ON THE EASY MEANS THAT WE MAY USE TO INCREASE OUR GLORY IN HEAVEN.

Subject.

Wonderfully easy has God made it for us to increase sanctifying grace here and glory in heaven.—Preached on the fourteenth Sunday after Pentecost.

Text.

Quærite ergo primum regnum Dei.—Matt. vi. 33.

“Seek ye therefore first the kingdom of God.”

Introduction.

Blind mortals on this world, who, weighed down by incessant cares during your lives, trouble yourselves only about what you shall have to eat and drink, and wherewith you shall be clothed, how you arc to heap up wealth and riches, or to gain an honored place among men, or to secure your bodily comforts and gratify your senses! Blind mortals, I repeat; for how vain is your labor! It has nothing to do with what we are sent on earth to seek.
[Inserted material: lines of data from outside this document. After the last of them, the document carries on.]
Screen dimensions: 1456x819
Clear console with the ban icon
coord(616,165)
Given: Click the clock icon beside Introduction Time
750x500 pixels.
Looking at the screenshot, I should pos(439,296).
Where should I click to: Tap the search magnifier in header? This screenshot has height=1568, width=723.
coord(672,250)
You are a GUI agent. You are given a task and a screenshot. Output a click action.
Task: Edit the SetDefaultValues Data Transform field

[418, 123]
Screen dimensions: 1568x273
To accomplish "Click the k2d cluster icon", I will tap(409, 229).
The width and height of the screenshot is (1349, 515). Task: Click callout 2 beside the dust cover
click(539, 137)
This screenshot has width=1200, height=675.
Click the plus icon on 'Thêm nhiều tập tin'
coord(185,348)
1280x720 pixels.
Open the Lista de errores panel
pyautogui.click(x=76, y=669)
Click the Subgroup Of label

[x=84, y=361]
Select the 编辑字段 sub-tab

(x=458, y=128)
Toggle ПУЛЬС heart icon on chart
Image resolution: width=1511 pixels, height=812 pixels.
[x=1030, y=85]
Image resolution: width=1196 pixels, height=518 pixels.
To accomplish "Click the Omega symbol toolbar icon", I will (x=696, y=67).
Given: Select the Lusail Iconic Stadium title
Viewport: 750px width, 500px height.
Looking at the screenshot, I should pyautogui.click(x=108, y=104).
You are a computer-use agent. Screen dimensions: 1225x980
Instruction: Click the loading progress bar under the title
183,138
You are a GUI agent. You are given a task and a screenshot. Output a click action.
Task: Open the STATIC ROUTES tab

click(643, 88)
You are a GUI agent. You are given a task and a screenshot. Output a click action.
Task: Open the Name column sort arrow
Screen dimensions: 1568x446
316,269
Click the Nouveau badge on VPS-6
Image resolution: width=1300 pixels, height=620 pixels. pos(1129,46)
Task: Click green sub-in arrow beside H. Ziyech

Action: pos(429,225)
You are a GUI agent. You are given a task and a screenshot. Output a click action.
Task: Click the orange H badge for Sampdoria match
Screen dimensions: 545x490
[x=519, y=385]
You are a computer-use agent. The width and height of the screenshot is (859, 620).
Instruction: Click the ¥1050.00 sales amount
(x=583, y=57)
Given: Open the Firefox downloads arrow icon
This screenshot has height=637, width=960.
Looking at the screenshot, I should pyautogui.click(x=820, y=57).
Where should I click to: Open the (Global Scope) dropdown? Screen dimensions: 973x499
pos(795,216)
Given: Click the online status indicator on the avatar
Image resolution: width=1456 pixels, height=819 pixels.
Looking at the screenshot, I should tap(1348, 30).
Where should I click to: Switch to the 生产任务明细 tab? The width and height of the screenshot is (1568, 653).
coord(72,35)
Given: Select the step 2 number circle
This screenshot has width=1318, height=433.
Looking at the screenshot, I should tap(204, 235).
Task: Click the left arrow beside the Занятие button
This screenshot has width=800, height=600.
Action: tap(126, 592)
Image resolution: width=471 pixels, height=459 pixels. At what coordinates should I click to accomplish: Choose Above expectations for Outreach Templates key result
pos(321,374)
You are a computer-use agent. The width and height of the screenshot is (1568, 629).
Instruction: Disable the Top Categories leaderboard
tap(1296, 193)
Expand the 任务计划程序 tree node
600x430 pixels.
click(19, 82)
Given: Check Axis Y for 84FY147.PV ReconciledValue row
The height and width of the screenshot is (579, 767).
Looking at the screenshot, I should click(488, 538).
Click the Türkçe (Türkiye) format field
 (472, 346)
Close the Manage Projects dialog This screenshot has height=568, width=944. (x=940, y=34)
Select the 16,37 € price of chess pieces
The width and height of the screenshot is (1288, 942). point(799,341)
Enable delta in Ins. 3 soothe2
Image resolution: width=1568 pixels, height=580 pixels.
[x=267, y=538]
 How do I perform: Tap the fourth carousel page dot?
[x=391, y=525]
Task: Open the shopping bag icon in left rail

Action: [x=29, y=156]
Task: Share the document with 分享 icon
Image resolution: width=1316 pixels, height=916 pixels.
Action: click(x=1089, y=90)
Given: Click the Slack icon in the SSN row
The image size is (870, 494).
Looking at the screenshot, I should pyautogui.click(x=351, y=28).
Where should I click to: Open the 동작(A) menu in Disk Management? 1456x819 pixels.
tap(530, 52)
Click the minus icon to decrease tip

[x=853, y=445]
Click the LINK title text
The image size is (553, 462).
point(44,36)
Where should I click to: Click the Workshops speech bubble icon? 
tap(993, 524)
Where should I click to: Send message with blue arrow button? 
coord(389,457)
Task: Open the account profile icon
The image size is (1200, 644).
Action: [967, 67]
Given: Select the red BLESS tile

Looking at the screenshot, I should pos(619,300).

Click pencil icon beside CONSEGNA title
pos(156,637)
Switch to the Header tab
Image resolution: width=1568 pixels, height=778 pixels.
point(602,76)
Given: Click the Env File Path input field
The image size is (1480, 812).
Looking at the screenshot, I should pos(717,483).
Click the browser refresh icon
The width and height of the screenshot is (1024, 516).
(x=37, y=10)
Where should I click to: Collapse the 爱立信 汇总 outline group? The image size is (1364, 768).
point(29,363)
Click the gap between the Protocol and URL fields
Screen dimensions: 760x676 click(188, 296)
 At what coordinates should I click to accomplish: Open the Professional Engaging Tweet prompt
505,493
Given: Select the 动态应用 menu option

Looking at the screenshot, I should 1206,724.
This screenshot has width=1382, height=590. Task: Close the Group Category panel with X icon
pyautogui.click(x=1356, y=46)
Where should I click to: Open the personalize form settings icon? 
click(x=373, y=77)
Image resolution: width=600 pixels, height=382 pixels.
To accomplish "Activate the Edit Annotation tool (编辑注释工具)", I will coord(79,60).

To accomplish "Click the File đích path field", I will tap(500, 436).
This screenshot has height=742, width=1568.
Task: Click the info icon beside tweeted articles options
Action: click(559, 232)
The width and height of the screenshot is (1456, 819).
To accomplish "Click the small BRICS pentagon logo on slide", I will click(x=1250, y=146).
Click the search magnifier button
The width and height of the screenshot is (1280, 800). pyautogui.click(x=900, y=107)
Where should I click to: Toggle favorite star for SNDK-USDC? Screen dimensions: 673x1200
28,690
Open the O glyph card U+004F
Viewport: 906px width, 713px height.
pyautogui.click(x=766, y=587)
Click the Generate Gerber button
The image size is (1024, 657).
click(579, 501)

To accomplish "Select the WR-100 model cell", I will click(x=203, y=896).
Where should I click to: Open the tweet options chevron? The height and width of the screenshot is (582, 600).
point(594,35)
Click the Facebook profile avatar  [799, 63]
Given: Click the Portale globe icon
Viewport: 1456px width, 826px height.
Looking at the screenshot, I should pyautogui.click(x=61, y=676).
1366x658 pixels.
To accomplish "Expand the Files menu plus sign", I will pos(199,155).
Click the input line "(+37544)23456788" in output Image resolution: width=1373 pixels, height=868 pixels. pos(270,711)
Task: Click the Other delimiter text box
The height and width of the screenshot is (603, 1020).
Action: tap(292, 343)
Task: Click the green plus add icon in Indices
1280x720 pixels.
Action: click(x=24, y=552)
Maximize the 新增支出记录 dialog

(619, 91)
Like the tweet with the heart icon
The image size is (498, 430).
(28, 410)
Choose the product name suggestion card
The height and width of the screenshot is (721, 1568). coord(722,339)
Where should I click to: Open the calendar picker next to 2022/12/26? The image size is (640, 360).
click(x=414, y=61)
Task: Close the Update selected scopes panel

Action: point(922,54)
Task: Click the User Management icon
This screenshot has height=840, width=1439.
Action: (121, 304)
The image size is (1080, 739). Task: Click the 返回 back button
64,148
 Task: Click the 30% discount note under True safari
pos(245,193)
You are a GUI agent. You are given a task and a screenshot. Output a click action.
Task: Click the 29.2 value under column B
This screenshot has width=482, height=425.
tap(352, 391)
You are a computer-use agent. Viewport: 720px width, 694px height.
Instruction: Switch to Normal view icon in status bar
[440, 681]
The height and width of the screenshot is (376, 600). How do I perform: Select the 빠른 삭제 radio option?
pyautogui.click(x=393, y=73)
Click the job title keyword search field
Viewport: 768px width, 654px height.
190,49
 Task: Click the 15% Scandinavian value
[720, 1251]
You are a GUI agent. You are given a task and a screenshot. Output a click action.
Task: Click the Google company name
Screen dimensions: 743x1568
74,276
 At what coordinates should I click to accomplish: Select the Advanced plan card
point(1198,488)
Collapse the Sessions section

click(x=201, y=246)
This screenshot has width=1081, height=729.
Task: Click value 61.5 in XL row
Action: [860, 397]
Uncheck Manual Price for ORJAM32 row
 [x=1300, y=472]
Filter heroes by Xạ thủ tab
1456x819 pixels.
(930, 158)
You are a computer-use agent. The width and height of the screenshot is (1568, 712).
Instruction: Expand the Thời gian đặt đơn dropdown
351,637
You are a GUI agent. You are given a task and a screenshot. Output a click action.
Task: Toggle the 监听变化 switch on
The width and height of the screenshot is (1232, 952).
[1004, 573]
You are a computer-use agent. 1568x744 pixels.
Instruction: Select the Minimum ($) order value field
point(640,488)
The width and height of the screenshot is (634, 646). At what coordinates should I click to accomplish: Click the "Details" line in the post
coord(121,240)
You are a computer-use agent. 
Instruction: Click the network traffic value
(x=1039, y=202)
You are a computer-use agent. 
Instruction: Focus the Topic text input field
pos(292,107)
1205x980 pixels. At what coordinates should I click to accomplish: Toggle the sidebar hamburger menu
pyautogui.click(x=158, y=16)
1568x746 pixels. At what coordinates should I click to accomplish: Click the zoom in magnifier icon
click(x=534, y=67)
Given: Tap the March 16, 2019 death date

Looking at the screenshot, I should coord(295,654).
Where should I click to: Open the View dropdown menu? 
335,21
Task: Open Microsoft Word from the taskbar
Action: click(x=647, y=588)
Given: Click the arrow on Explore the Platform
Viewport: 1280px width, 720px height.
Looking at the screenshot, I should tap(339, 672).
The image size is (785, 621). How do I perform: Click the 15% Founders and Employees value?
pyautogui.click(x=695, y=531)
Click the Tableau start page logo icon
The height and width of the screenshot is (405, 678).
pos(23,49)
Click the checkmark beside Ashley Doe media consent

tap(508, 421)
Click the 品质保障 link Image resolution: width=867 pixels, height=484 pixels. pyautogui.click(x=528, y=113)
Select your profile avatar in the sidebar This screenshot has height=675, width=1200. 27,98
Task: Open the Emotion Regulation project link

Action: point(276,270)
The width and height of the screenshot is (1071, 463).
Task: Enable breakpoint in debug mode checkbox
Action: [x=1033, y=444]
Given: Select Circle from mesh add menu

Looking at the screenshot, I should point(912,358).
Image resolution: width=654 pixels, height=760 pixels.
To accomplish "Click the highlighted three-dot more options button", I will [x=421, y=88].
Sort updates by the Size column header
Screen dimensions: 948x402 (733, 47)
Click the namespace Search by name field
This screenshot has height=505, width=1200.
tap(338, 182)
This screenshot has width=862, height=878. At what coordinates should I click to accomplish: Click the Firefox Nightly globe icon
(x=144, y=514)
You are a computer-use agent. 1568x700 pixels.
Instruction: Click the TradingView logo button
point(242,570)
Quite different is the end that God had in view when He created us. “Seek ye first the kingdom of God;” it is an eternal gratification of body and soul, an eternal garment of glory, an eternal treasury of riches, an eternal crown of honor, eternal joys and delights in the kingdom of God, that we should alone strive for with all our might; and this too we can if we are in the state of grace and wish to do so; this we can gain and increase, and in fact gain and increase with ease. Ah, where is our avarice, our ambition? where our desire for true joys if we take no care of this? “Seek ye first the kingdom of God.” My dear brethren, on last Sunday we have seen that we can always add to our heavenly honor, wealth, and happiness in the kingdom of God; and we have seen too what a great good even the least increase of the kind must be, and in what it consists.